Hi,
With full debug logs for RW LOCK, I could see that the lock gets destroyed as part of
free_client_id.
2021-04-22T13:09:39Z : epoch 6080e5a2 : w1hs3r0302.vsanstfsad.local :
ganesha.nfsd-180[::ffff:172.30.100.232] [svc_440] 349 :free_client_id :RW LOCK :Destroy
mutex 0x7fa390179148 (&clientid->cid_owner.so_mutex) at
/build/mts/release/bora-17422501/cayman_nfs-ganesha/nfs-ganesha/src/src/SAL/nfs4_clientid.c:349
……
……
2021-04-22T13:19:44Z : epoch 6080e5a2 : w1hs3r0302.vsanstfsad.local :
ganesha.nfsd-180[none] [dbus_heartbeat] 397 :_state_del_locked :RW LOCK :Error 22,
acquiring mutex 0x7fa390179148 (&owner->so_mutex) at
/build/mts/release/bora-17422501/cayman_nfs-ganesha/nfs-ganesha/src/src/SAL/nfs4_state.c:397
I think the culprit is “free_client_id” function. In this function the
“cid_owner->so_mutex” is destroyed without worrying about the refcount
PTHREAD_MUTEX_destroy(&clientid->cid_mutex);
PTHREAD_MUTEX_destroy(&clientid->cid_owner.so_mutex);
if (clientid->cid_minorversion == 0)
PTHREAD_MUTEX_destroy(&clientid->cid_cb.v40.cb_chan.mtx);
put_gsh_client(clientid->gsh_client);
I see that there have been many changes in export CRUD workflows so it would be difficult
to simply backport some of these changes to 2.8.4.
Thanks,
Sriram
From: Sriram Patil <sriramp(a)vmware.com>
Date: Tuesday, April 20, 2021 at 12:53 PM
To: Matthew DeVore <matvore(a)google.com>
Cc: Solomon Boulos <boulos(a)google.com>, Frank Filz <ffilzlnx(a)mindspring.com>,
dang(a)redhat.com <dang(a)redhat.com>, devel(a)lists.nfs-ganesha.org
<devel(a)lists.nfs-ganesha.org>
Subject: [NFS-Ganesha-Devel] Re: Failed to grab state owner mutex in _state_del_locked
Thanks Matthew. I checked the fixes. Unfortunately, are not related to state owner mutex.
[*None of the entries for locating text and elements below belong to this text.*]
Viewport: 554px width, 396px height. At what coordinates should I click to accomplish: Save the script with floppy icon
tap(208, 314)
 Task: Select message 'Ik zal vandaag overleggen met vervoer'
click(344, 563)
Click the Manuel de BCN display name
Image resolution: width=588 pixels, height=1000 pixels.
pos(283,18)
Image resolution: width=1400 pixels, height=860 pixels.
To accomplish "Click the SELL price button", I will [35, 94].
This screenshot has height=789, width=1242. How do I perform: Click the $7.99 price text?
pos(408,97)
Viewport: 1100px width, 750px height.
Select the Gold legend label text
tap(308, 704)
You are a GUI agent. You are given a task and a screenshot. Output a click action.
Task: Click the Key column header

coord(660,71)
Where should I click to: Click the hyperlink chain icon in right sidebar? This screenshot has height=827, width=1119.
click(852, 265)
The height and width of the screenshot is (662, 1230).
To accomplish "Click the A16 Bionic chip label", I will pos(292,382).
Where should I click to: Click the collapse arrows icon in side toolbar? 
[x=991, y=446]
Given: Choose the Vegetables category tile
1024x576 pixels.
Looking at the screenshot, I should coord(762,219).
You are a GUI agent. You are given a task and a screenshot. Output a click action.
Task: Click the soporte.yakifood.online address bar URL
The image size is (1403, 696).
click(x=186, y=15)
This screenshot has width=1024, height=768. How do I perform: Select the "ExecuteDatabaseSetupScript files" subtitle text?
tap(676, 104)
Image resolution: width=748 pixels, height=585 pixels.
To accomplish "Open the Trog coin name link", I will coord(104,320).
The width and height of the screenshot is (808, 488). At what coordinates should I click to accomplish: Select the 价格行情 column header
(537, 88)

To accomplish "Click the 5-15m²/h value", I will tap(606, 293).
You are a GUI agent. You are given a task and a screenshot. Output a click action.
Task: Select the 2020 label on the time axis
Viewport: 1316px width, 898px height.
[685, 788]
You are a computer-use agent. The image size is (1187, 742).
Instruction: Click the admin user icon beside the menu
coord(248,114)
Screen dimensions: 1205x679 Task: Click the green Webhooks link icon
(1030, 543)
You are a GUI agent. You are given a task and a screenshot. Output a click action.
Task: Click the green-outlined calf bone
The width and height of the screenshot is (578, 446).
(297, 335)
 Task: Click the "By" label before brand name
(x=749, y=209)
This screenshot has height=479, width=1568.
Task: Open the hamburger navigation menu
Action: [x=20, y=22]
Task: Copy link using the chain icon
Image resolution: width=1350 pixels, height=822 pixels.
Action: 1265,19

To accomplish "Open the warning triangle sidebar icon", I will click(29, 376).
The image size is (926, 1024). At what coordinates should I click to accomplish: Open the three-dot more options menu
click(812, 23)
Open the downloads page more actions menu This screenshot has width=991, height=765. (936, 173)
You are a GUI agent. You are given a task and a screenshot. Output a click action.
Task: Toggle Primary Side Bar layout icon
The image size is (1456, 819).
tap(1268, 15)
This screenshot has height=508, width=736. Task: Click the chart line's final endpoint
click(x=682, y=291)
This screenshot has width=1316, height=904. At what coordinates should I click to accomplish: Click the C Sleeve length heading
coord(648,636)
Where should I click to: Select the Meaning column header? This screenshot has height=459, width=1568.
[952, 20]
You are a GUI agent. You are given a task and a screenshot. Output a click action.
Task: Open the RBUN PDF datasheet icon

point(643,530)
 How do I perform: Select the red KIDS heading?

I am re-running the tests on our side with full debug logging to see if I can debug the
issue further.
Thanks,
Sriram
From: Matthew DeVore <matvore(a)google.com>
Date: Tuesday, April 20, 2021 at 12:39 PM
To: Sriram Patil <sriramp(a)vmware.com>
Cc: Solomon Boulos <boulos(a)google.com>, Frank Filz <ffilzlnx(a)mindspring.com>,
dang(a)redhat.com <dang(a)redhat.com>, devel(a)lists.nfs-ganesha.org
<devel(a)lists.nfs-ganesha.org>
Subject: Re: [NFS-Ganesha-Devel] Re: Failed to grab state owner mutex in
_state_del_locked
2021年4月20日(火) 11:42 Sriram Patil
<sriramp@vmware.com<mailto:sriramp@vmware.com>>:
Hi Solomon,
Thanks for CC’ing Matthew. I saw a couple of review requests from him but they were
abandoned. So, not sure which ones are valid patches.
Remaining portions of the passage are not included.